We went back to the house and washed away the burnt remnants of my eye brows and lashes. We did our best to comb my wad of melted hair. When we were done Danny stepped back to take a look.

“Much better!” He said with confidence.

“Really?” I said looking in the mirror.

“Oh yea! No one will be able to tell anything happened now.”

“You don't think I look a little red?”

“No, not at all.”

As soon as we came out of the bathroom we ran into Danny's Mom.

“What happened to you!” She said loudly looking at me in surprise.

“So, I look normal?” I asked looking at Danny.
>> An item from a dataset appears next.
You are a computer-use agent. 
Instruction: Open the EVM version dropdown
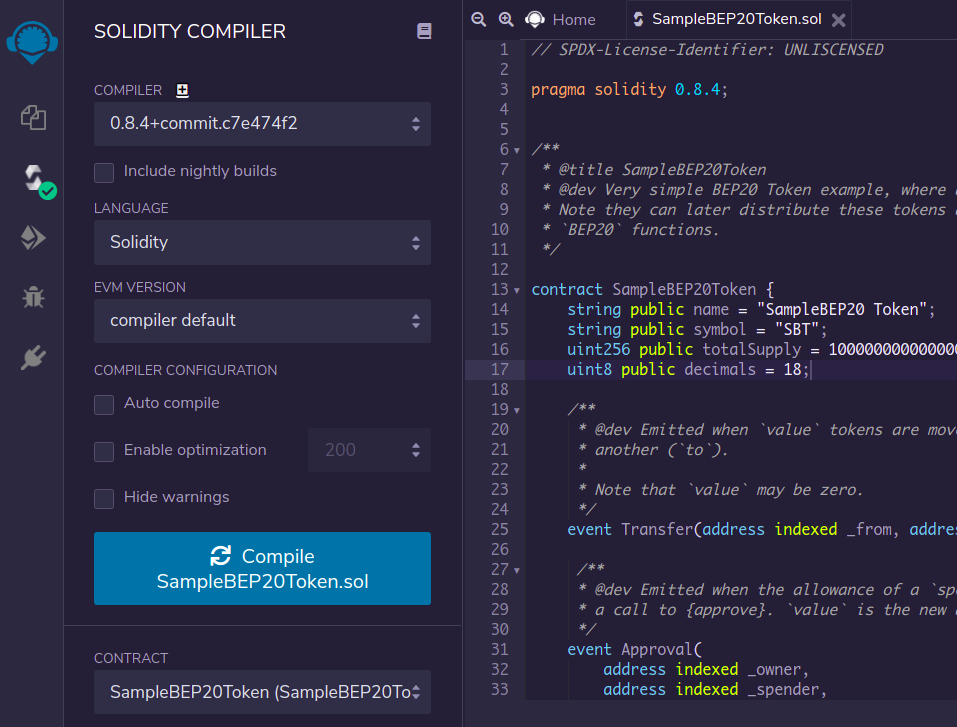[262, 321]
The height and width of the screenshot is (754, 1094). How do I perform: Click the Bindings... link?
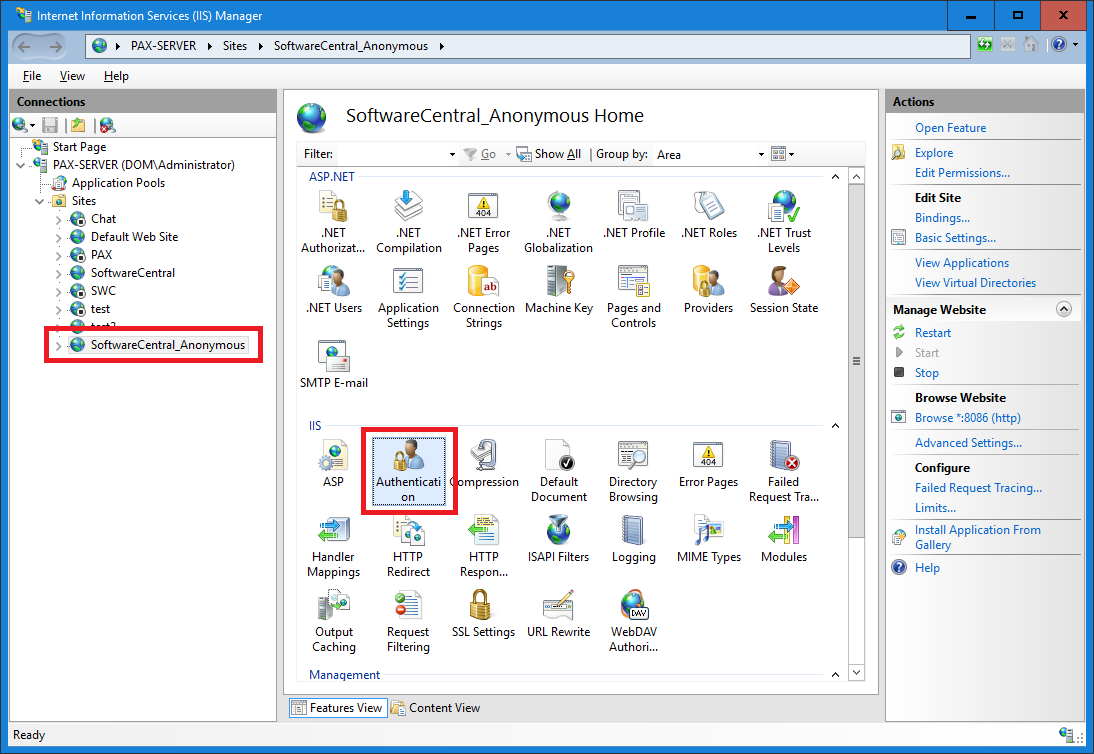[942, 218]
Needless to say we had to explain exactly what had happened. We were criticized through almost constant laughter and warned not to do it again. As one can imagine, we never did. Most young men only need their face caught on fire the one time. After that they never put their face close to things that may burst into flame at any moment. That was my one time and I learned my lesson.

As I sit here writing this I miss Danny. We never got to finish growing up together. A single accident sent him home and those of us that knew him were left to go on here without him. I think about him now and then when this or that brings him to mind. I miss him, but I'm happy to miss him because it means I knew him.